In the present study, the participant population was restricted to relatively young, healthy smokers with moderate to high levels of nicotine dependence. Our participants were also well educated (having received an average of 15.5±2.2 years of schooling) and showed no influence of trait impulsivity on attentional bias, negative affect, and GABA levels. Therefore, we are unable to generalize the association between GABA and attentional bias to more global cognitive disruptions in this population. Additionally, we found no correlations between GABA levels and specific tissue concentrations in the dACC voxel, suggesting the relationship between GABA and attentional bias to smoking cues is due to individual differences in GABA levels rather than tissue differences within the dACC voxel. However, the relatively limited sample size also suggests that the current finding should be interpreted cautiously. However, future research involving a larger, more diverse sample of smokers may help clarify some of these issues.

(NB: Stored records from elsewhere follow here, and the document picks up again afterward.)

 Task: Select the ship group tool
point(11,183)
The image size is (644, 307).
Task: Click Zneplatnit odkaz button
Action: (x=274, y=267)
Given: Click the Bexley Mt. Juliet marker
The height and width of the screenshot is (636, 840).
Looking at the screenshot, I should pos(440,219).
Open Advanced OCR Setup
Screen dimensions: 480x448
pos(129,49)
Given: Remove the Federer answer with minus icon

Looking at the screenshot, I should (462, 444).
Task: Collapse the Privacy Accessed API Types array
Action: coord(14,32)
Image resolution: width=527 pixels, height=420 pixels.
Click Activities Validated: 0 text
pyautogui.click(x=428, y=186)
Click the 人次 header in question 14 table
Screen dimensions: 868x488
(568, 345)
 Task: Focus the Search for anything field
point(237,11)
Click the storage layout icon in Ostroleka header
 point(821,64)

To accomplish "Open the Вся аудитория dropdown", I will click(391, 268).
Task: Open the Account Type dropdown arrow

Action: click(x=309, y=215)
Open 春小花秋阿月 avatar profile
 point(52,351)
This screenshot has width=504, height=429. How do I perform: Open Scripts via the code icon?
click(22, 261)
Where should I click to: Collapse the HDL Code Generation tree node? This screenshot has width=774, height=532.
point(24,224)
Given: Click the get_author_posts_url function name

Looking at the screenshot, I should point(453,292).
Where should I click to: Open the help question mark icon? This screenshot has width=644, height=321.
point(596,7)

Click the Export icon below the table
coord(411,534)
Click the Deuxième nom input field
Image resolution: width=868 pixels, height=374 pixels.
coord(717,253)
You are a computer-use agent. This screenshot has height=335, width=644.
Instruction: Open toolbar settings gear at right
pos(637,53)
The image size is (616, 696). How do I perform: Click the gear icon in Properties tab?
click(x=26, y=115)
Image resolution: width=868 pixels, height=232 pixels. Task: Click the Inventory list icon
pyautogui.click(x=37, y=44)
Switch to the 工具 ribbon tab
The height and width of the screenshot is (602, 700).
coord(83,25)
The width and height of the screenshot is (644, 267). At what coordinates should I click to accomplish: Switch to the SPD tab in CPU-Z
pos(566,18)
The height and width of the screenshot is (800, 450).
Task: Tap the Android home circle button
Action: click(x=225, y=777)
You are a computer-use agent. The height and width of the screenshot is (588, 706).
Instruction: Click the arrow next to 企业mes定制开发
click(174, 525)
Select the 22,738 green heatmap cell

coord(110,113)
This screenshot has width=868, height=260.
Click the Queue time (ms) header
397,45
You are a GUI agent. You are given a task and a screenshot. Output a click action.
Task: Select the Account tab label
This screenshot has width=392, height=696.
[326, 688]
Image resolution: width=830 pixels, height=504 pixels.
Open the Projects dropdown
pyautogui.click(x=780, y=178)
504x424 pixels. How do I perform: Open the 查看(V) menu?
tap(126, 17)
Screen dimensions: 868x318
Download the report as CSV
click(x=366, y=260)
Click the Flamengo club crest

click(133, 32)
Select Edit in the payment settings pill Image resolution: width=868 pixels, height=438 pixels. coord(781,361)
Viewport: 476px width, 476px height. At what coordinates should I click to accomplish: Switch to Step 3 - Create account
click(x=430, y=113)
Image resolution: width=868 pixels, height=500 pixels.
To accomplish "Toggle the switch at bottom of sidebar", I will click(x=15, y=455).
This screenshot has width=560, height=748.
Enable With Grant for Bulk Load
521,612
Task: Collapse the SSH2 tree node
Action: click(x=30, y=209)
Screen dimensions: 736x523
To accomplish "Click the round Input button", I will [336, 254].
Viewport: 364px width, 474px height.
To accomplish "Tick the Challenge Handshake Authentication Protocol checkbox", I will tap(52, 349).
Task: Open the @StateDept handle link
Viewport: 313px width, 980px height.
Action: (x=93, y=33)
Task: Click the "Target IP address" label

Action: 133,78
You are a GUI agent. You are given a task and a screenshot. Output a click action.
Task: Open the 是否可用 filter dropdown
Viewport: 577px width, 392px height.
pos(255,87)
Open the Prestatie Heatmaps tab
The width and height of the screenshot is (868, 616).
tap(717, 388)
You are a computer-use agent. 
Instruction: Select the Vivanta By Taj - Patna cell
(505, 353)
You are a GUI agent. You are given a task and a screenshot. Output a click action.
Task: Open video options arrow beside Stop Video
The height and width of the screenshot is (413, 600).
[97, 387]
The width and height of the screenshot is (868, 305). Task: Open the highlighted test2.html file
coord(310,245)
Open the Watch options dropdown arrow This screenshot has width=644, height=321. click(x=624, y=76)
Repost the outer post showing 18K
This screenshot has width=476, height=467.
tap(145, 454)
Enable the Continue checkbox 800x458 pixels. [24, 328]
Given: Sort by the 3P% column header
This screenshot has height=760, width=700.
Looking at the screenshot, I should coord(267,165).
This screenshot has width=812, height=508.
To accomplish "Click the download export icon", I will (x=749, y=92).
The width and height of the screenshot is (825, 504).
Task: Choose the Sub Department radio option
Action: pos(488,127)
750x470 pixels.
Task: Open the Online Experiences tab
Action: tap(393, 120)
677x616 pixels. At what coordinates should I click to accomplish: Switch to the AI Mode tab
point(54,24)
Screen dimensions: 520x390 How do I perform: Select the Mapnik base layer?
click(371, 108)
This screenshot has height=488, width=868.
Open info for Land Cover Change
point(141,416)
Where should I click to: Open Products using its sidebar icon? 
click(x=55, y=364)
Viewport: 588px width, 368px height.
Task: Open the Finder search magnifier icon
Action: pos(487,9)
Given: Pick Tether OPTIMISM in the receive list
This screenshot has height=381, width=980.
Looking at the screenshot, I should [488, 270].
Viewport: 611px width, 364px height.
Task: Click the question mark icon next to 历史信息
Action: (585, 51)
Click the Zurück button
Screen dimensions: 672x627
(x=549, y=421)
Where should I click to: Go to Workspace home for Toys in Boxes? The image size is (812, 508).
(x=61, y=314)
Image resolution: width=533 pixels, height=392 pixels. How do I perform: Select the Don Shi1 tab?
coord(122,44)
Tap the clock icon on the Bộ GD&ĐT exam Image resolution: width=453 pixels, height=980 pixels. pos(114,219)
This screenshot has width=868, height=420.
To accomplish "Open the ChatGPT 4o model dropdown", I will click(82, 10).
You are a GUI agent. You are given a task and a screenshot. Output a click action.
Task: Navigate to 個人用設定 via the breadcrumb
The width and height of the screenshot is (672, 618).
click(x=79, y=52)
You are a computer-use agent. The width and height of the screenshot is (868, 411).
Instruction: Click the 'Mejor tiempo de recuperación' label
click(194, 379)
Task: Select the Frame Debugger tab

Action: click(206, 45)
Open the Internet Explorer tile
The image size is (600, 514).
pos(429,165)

As our population consisted entirely of smokers, we cannot conclude that smokers with enhanced attentional bias have a decrease in GABA relative to normative values. However, given the wealth of literature associating lower GABA levels with disrupted cognition and addictive disorders, it is possible that highly cue-reactive smokers have reduced GABA levels. Finally, MRS also limits our results as this method cannot pinpoint the cause of reduced GABA concentrations, nor can it distinguish between separate pools of GABA (eg, intra- vs extracellular). Future preclinical work may be useful in clarifying the direct cause of dACC GABA associations with attentional bias.

CONCLUSION

Despite these limitations, the relationship between decreasing dACC GABA/Cr and increasing attentional bias suggests that GABAergic treatments may be helpful for the subset of smokers who are more distracted by smoking cues. Within our sample, there was a range of Stroop RT scores, emphasizing that smokers are not homogeneous in their reactivity to smoking stimuli. This variability is consistent with past work showing that relapse vulnerable smokers have significantly greater attentional bias to smoking cues than smokers able to maintain abstinence (Janes et al, 2010a; Waters et al, 2003). This sample of studied smokers also included those who more easily ignored smoking vs neutral words. Quicker response times to smoking vs neutral words has been shown in nonabstinent smokers, as they may not be as preoccupied by smoking cues as abstinent smokers (Gross et al, 1993). Our work extends this finding by suggesting that smokers vary in their level of attentional bias, which is associated with dACC GABA levels. Accordingly, therapies that address a possible GABAergic deficit may reduce smoking cue attentional bias and enhance cessation success in cue-reactive smokers. Future research should determine whether our finding is unique to nicotine dependence or whether reduced GABA levels contribute to enhanced attentional bias to drug stimuli across addictive disorders. As attentional bias for drug cues is predictive of treatment outcomes across many addictive disorders including nicotine, alcohol, and heroin (Fadardi and Cox, 2008; Janes et al, 2010a; Marissen et al, 2006; Waters et al, 2003), therapeutics targeting the GABA system may be successful relapse prevention aids for individuals abusing a variety of substances.